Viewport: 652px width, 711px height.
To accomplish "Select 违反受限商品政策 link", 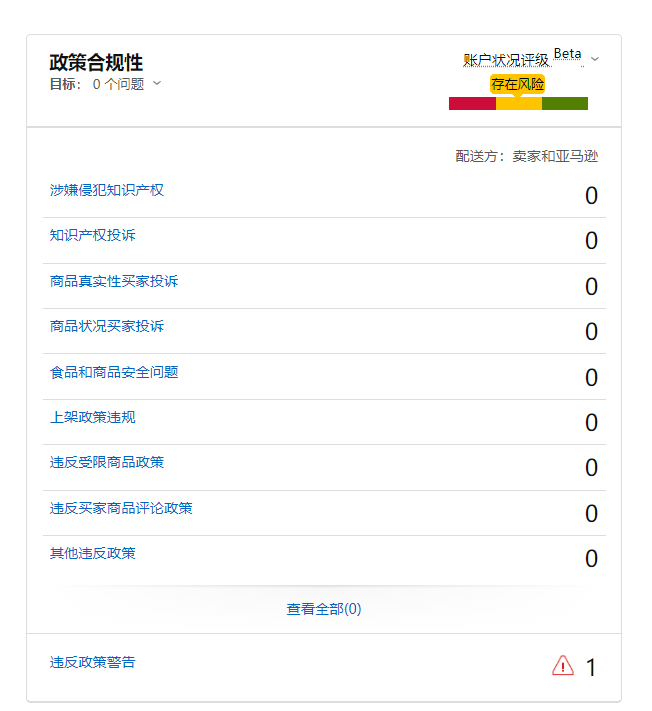I will pyautogui.click(x=107, y=462).
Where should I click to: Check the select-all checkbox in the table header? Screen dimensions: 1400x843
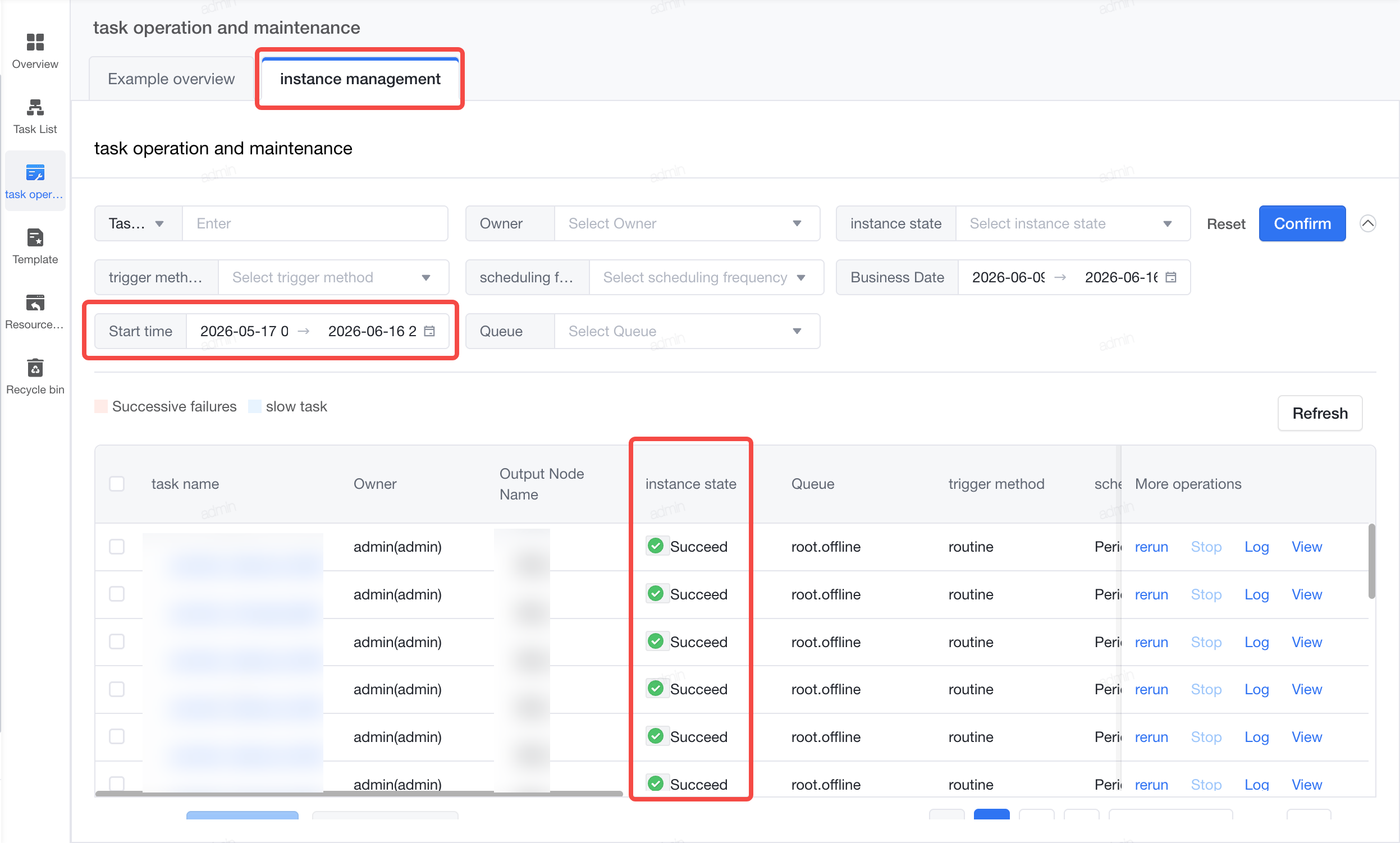[x=116, y=483]
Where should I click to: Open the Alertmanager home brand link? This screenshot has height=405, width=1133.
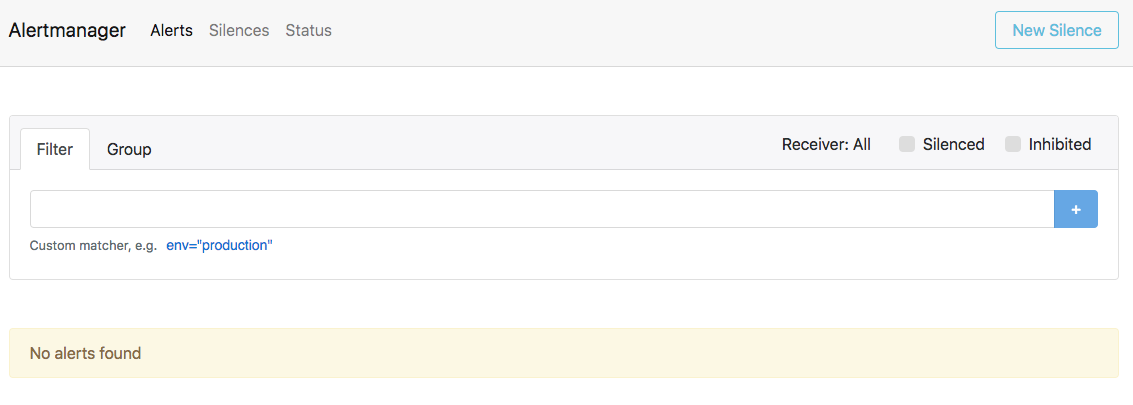point(67,30)
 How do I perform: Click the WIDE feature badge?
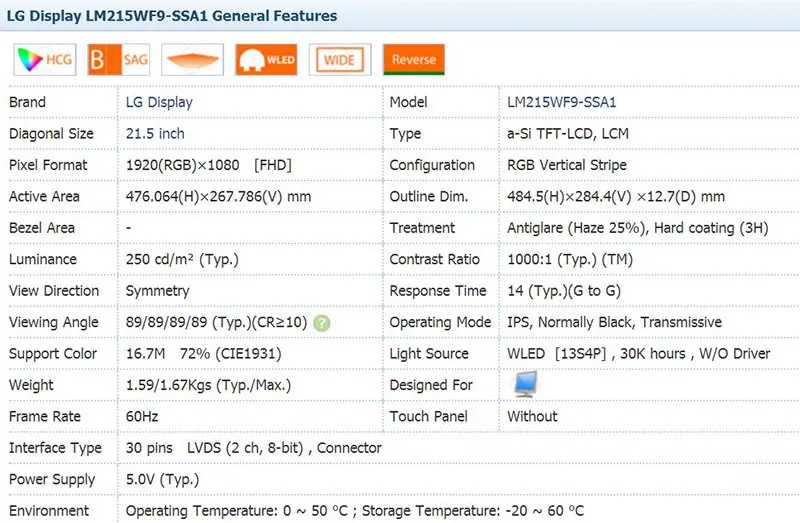(340, 60)
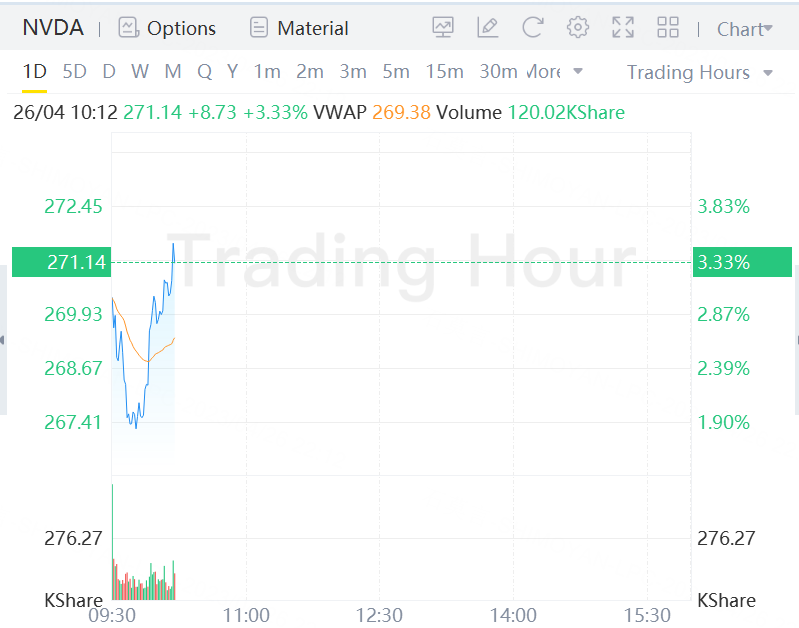Screen dimensions: 799x628
Task: Click the Material document icon
Action: point(259,28)
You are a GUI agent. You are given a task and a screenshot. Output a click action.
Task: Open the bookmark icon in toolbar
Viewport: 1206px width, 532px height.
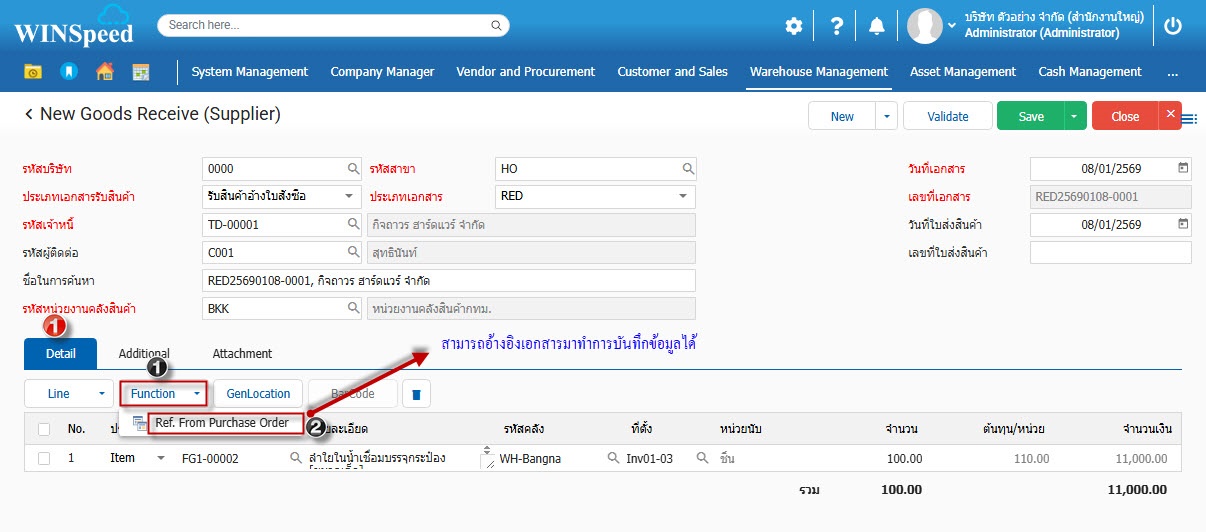click(x=68, y=72)
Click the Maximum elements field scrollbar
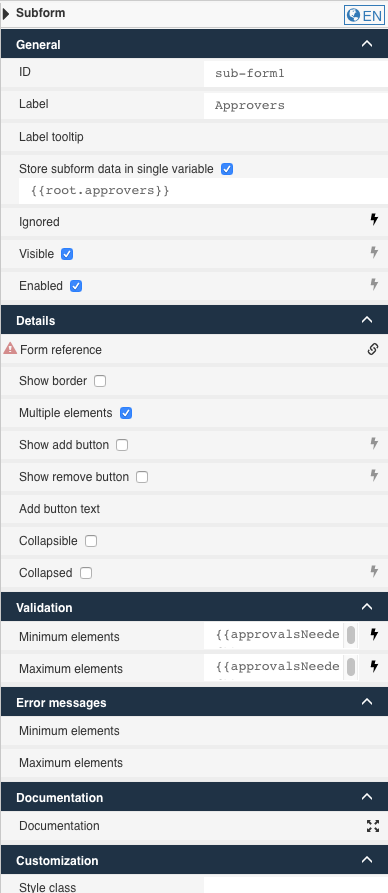388x893 pixels. tap(351, 666)
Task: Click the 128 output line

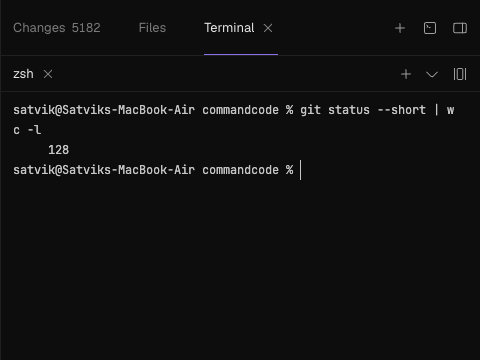Action: click(x=59, y=150)
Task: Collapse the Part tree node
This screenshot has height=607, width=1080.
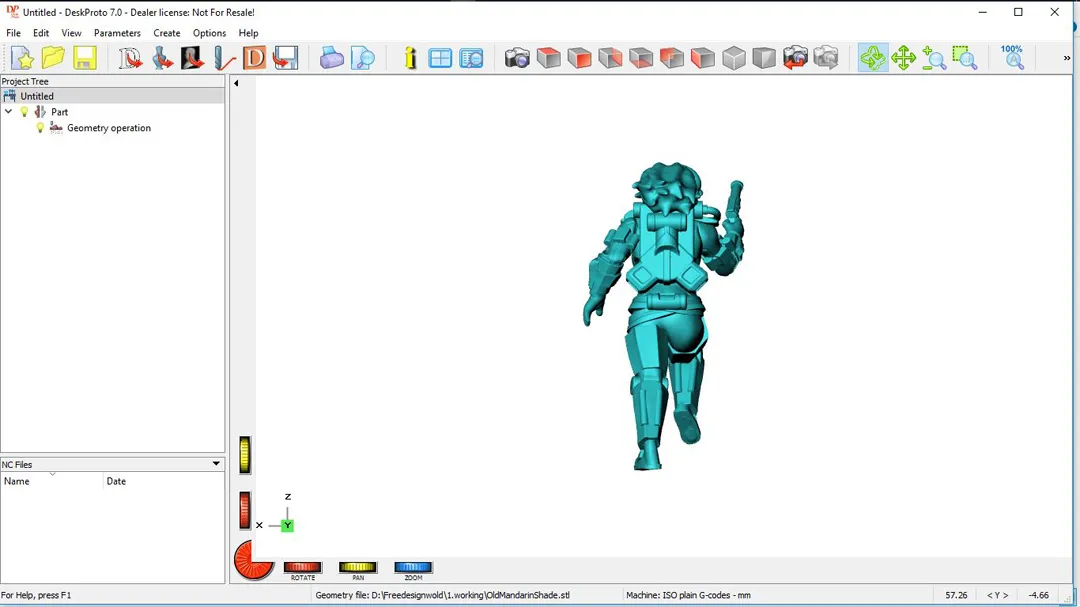Action: tap(9, 112)
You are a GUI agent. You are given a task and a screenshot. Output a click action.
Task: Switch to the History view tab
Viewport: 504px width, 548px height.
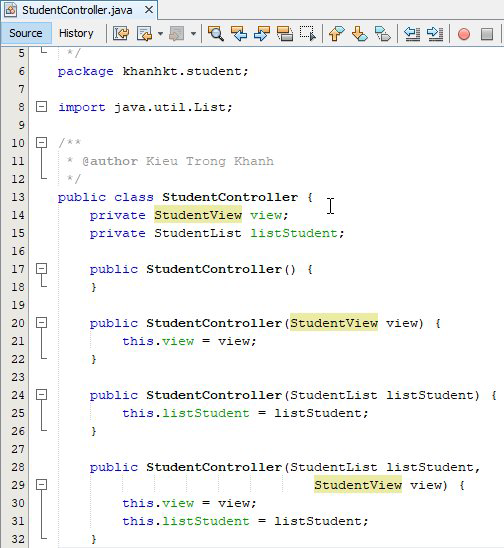tap(76, 33)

__Task prompt__: Every line above in the stretch from the one with "How do I perform: Click" through the one with "Task: Open the bookmark icon in toolbar" is to be transcribed exactly, ends included. No picture is copied.

__Written solution__:
 How do I perform: Click the WIDE feature badge?
(340, 60)
Screen dimensions: 799x628
Task: Click the Material document icon
Action: point(259,28)
You are a GUI agent. You are given a task and a screenshot. Output a click action.
Task: Open the bookmark icon in toolbar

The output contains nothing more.